[Stored data]
>>>>
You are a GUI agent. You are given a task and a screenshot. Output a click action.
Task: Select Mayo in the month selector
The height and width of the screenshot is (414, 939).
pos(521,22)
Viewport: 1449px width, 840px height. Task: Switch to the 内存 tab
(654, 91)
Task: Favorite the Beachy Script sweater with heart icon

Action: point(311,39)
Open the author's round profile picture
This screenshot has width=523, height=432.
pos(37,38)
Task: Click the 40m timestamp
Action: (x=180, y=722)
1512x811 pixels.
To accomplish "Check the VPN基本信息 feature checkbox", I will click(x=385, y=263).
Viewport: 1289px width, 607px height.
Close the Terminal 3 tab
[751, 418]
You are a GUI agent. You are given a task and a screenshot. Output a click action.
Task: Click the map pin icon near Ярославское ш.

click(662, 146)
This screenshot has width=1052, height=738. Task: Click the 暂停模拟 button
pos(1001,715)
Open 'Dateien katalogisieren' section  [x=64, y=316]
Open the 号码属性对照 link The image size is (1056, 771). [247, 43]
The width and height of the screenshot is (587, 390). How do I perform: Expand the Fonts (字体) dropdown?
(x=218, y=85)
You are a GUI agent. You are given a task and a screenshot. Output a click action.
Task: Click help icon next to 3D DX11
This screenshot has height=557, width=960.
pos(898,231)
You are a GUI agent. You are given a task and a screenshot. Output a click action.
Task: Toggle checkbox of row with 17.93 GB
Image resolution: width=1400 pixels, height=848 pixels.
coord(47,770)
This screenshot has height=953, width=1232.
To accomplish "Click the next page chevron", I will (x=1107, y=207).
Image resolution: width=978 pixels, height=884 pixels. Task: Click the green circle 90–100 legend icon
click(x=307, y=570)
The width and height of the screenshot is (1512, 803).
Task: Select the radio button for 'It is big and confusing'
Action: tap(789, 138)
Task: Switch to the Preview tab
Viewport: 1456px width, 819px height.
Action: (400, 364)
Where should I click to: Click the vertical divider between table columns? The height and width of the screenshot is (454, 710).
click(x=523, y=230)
<<<<
Task goal. Revise the data above so that every "GUI agent" becomes "screen assistant", with no other changes.

Exercise solution.
You are a screen assistant. You are given a task and a screenshot. Output a click action.
Task: Select Mayo in the month selector
The height and width of the screenshot is (414, 939).
pos(521,22)
Viewport: 1449px width, 840px height. Task: Switch to the 内存 tab
(654, 91)
Task: Favorite the Beachy Script sweater with heart icon

Action: point(311,39)
Open the author's round profile picture
This screenshot has width=523, height=432.
pos(37,38)
Task: Click the 40m timestamp
Action: (x=180, y=722)
1512x811 pixels.
To accomplish "Check the VPN基本信息 feature checkbox", I will click(x=385, y=263).
Viewport: 1289px width, 607px height.
Close the Terminal 3 tab
[751, 418]
You are a screen assistant. You are given a task and a screenshot. Output a click action.
Task: Click the map pin icon near Ярославское ш.

click(662, 146)
This screenshot has width=1052, height=738. Task: Click the 暂停模拟 button
pos(1001,715)
Open 'Dateien katalogisieren' section  [x=64, y=316]
Open the 号码属性对照 link The image size is (1056, 771). [247, 43]
The width and height of the screenshot is (587, 390). How do I perform: Expand the Fonts (字体) dropdown?
(x=218, y=85)
You are a screen assistant. You are given a task and a screenshot. Output a click action.
Task: Click help icon next to 3D DX11
This screenshot has height=557, width=960.
pos(898,231)
You are a screen assistant. You are given a task and a screenshot. Output a click action.
Task: Toggle checkbox of row with 17.93 GB
Image resolution: width=1400 pixels, height=848 pixels.
coord(47,770)
This screenshot has height=953, width=1232.
To accomplish "Click the next page chevron", I will (x=1107, y=207).
Image resolution: width=978 pixels, height=884 pixels. Task: Click the green circle 90–100 legend icon
click(x=307, y=570)
The width and height of the screenshot is (1512, 803).
Task: Select the radio button for 'It is big and confusing'
Action: tap(789, 138)
Task: Switch to the Preview tab
Viewport: 1456px width, 819px height.
Action: (400, 364)
Where should I click to: Click the vertical divider between table columns? The height and width of the screenshot is (454, 710).
click(x=523, y=230)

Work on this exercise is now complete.